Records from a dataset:
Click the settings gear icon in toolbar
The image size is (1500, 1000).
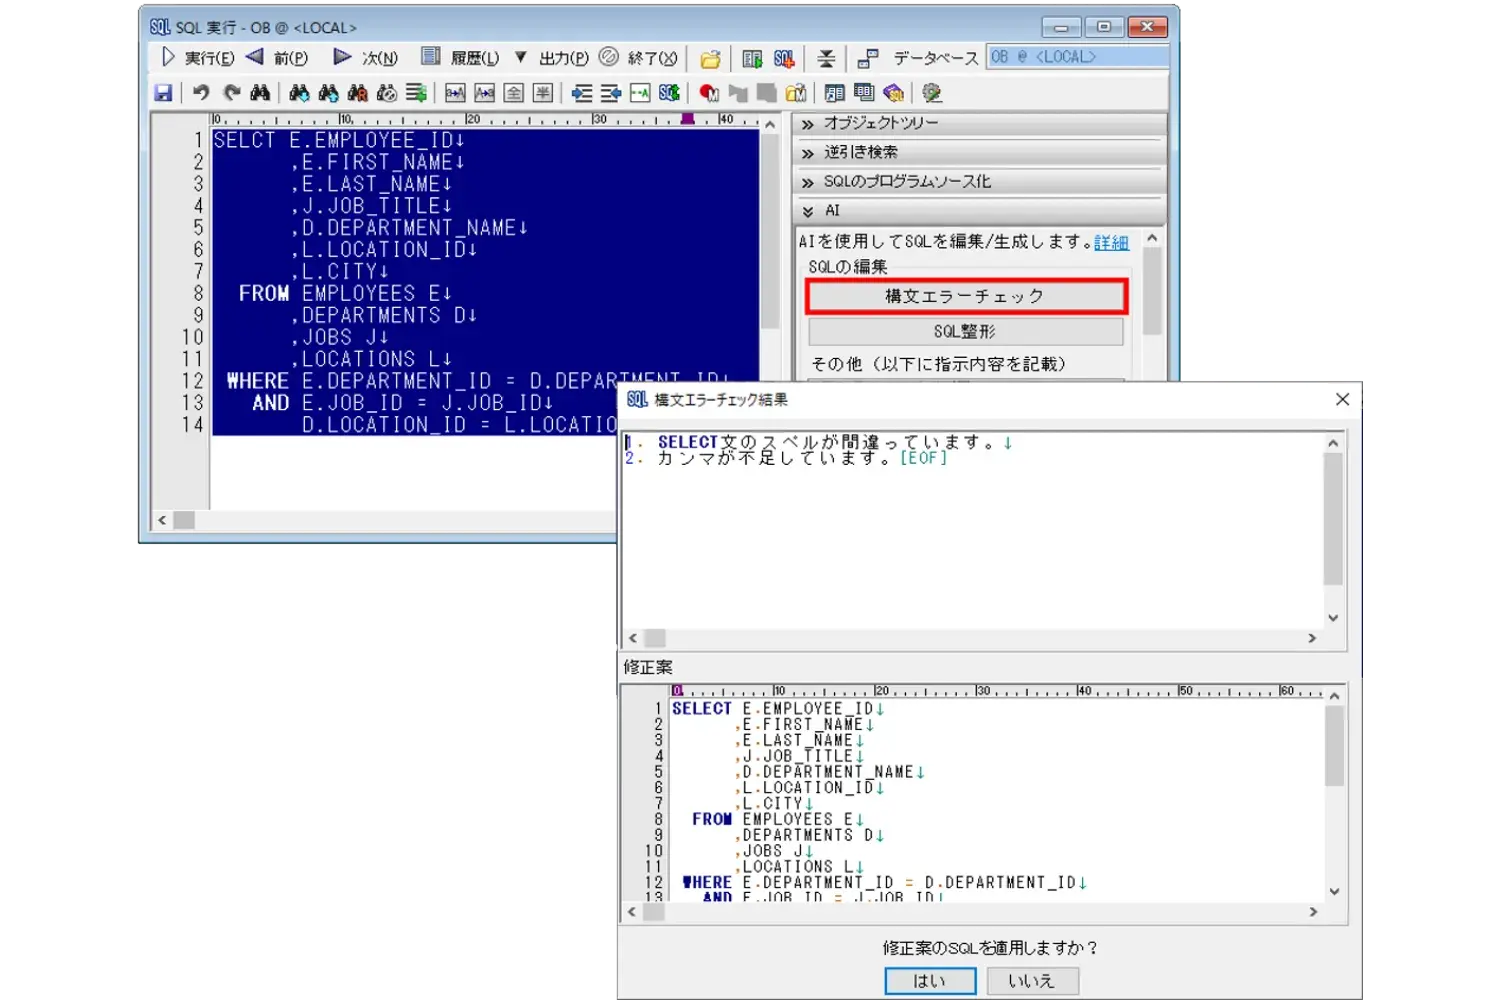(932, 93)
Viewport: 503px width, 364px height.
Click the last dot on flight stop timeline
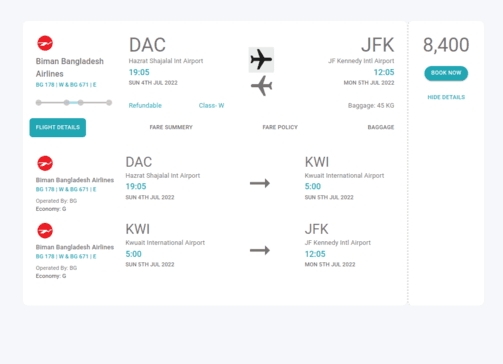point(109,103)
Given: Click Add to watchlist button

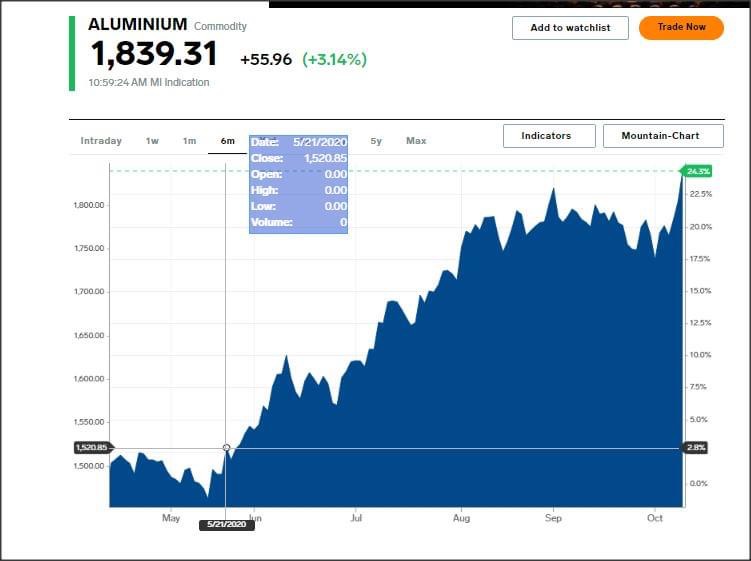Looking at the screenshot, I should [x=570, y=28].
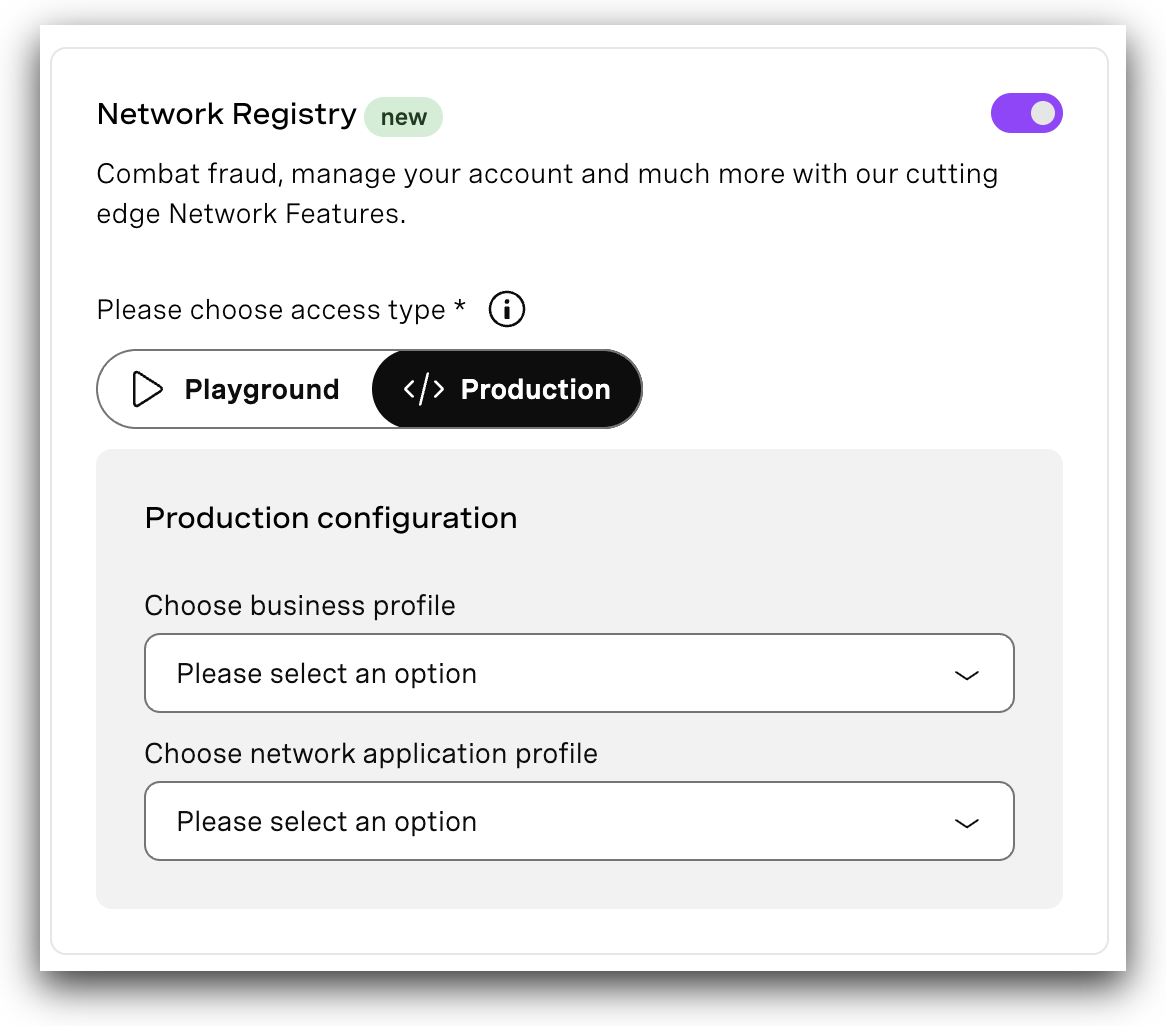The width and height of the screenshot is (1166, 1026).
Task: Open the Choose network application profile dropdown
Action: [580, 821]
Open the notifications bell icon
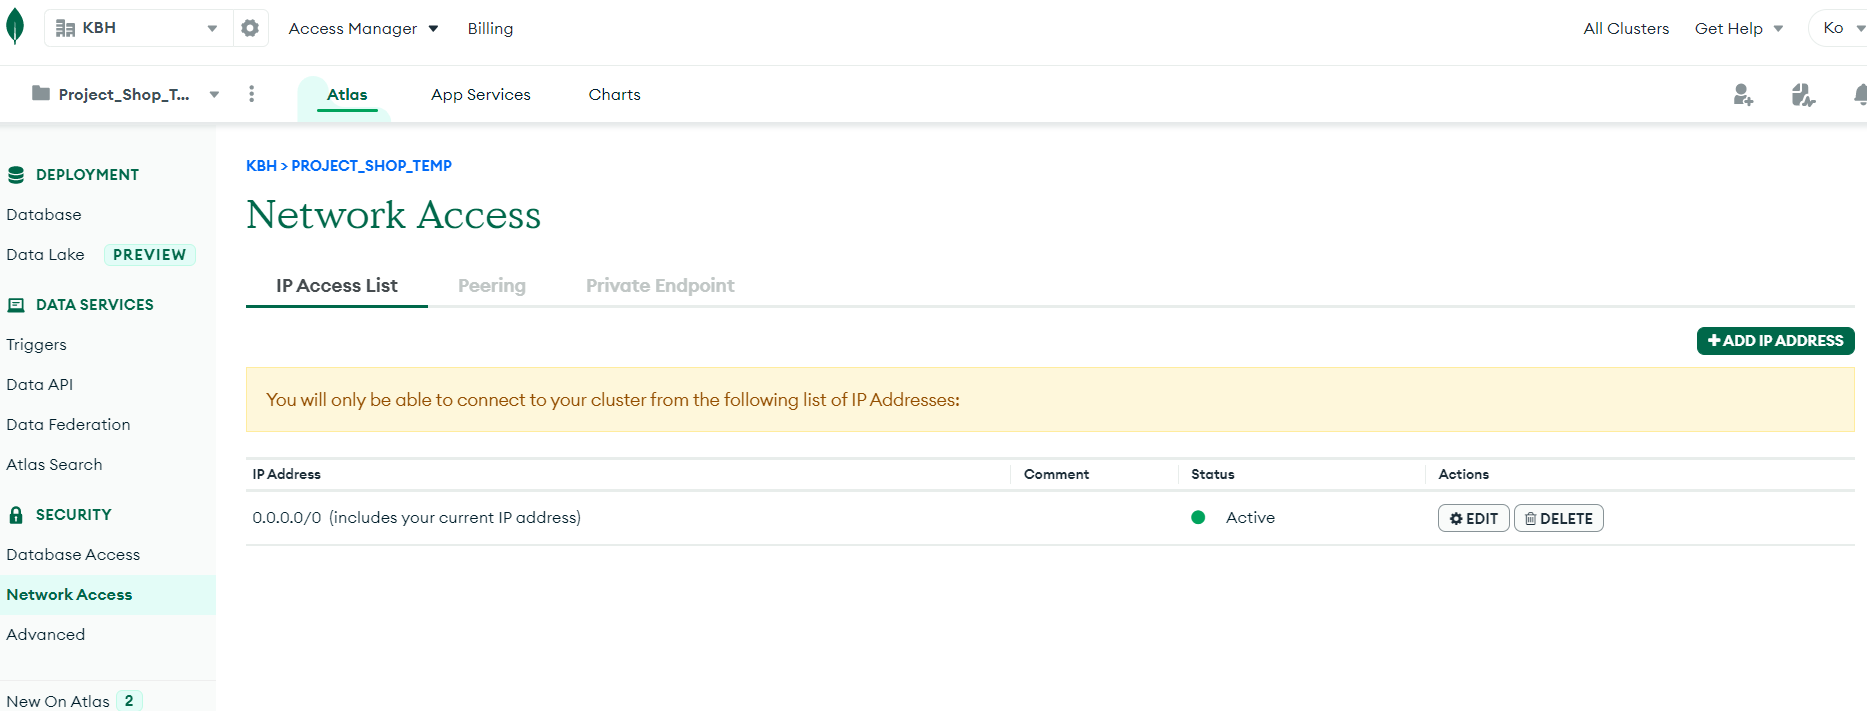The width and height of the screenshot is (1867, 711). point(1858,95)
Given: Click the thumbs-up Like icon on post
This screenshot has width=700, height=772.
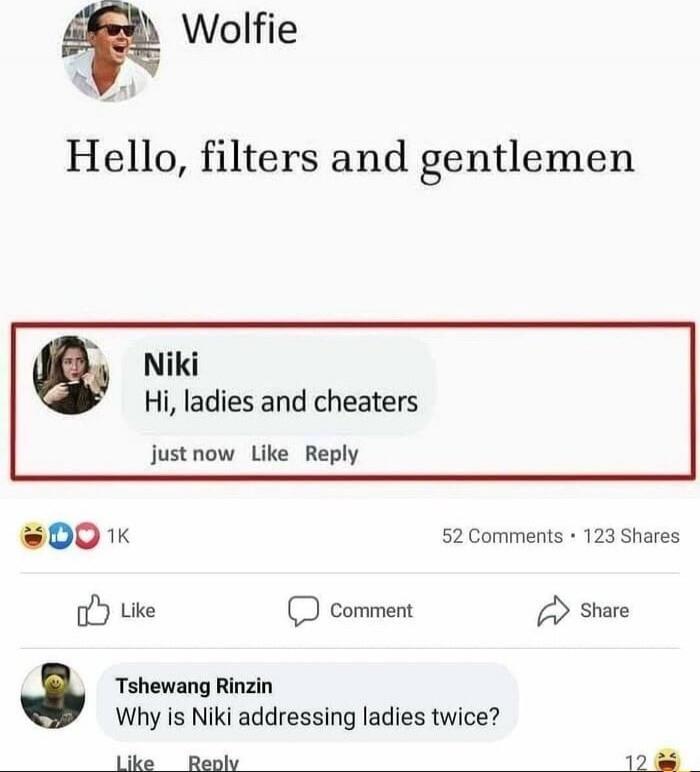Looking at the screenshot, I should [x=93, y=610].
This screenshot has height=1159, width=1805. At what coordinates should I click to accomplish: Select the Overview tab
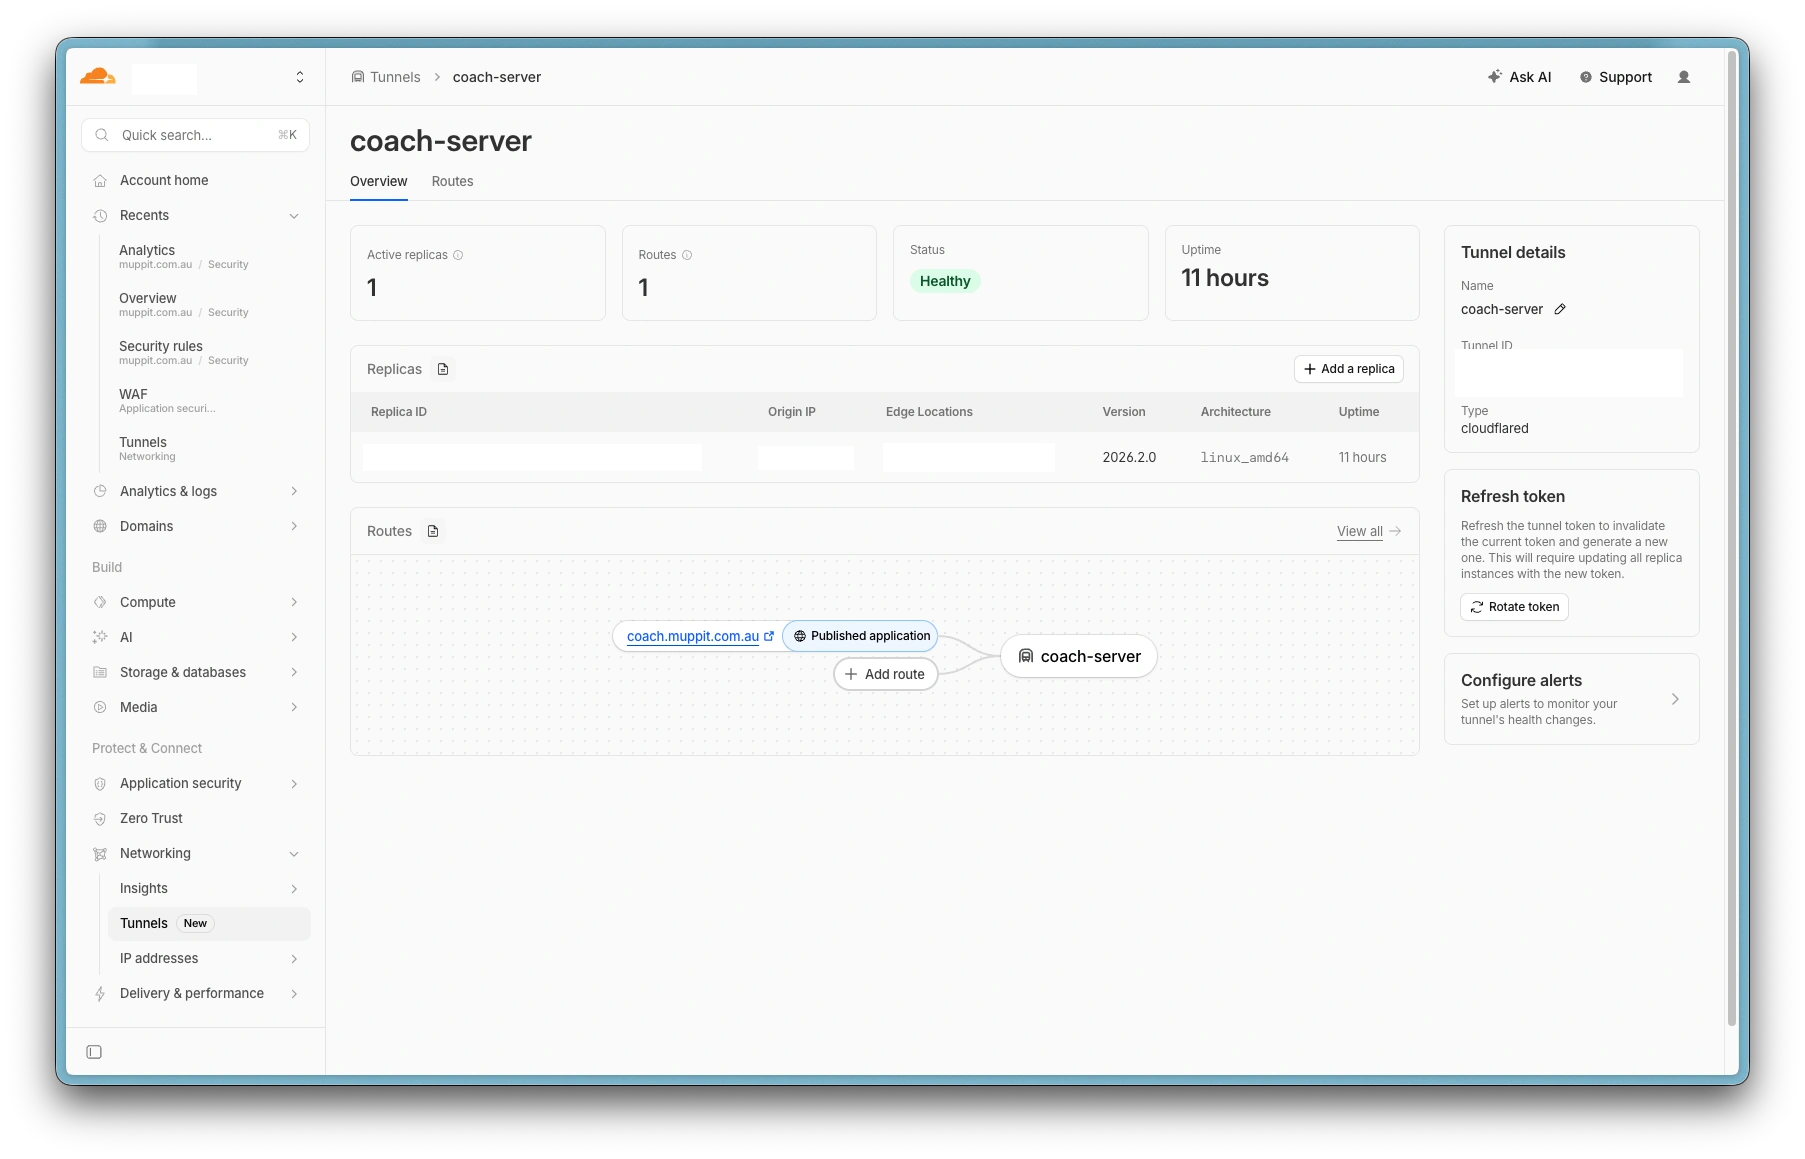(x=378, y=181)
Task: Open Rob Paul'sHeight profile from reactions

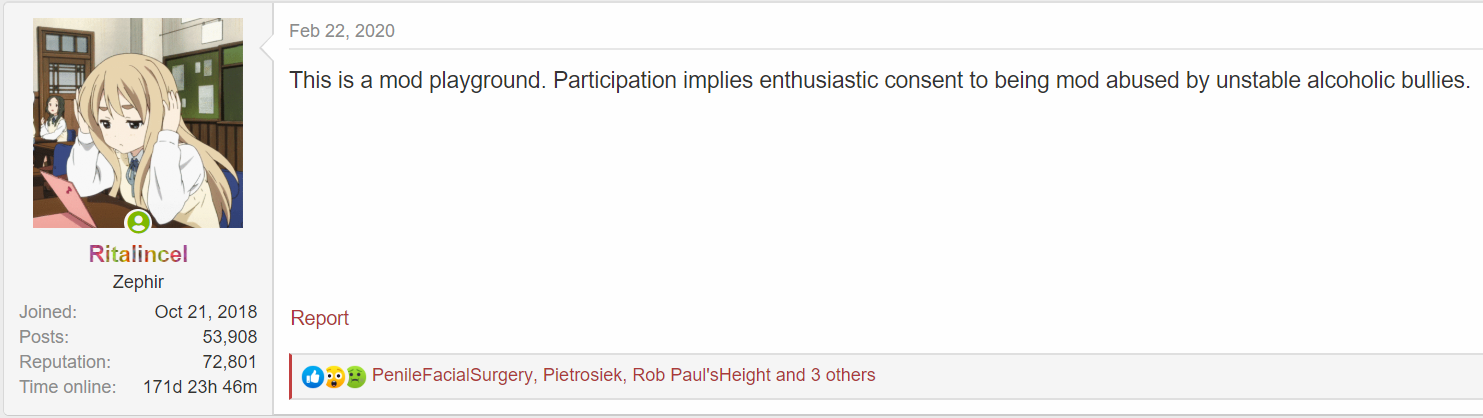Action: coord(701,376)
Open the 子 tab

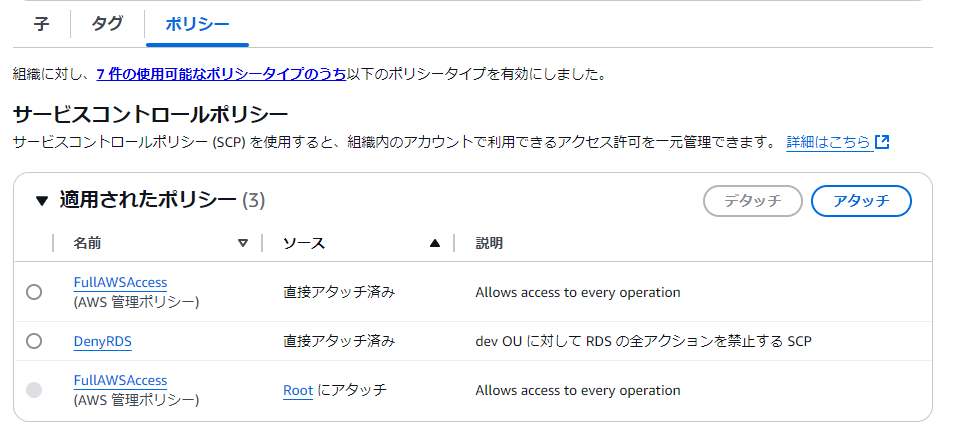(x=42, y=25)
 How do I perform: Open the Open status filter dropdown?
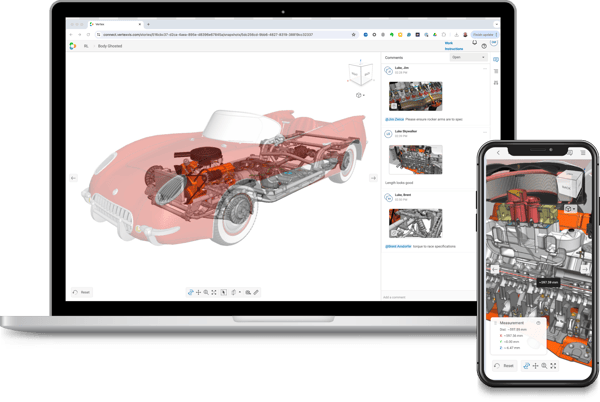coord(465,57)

• What you are asked to do:
Copy these entries precisely and drop any picture.

• Problem solution:
Click the settings gear icon in toolbar
The image size is (1500, 1000).
(932, 93)
Viewport: 503px width, 364px height.
Click the last dot on flight stop timeline
point(109,103)
Given: Click Add to watchlist button

Looking at the screenshot, I should [x=570, y=28].
The width and height of the screenshot is (1166, 1026).
Task: Open the Choose network application profile dropdown
Action: [580, 821]
Open the notifications bell icon
The width and height of the screenshot is (1867, 711). point(1858,95)
Given: Click the thumbs-up Like icon on post
This screenshot has width=700, height=772.
Looking at the screenshot, I should [x=93, y=610].
This screenshot has height=1159, width=1805. At what coordinates should I click to accomplish: Select the Overview tab
(x=378, y=181)
Task: Open Rob Paul'sHeight profile from reactions

Action: coord(701,376)
Open the 子 tab

(x=42, y=25)
 How do I perform: Open the Open status filter dropdown?
coord(465,57)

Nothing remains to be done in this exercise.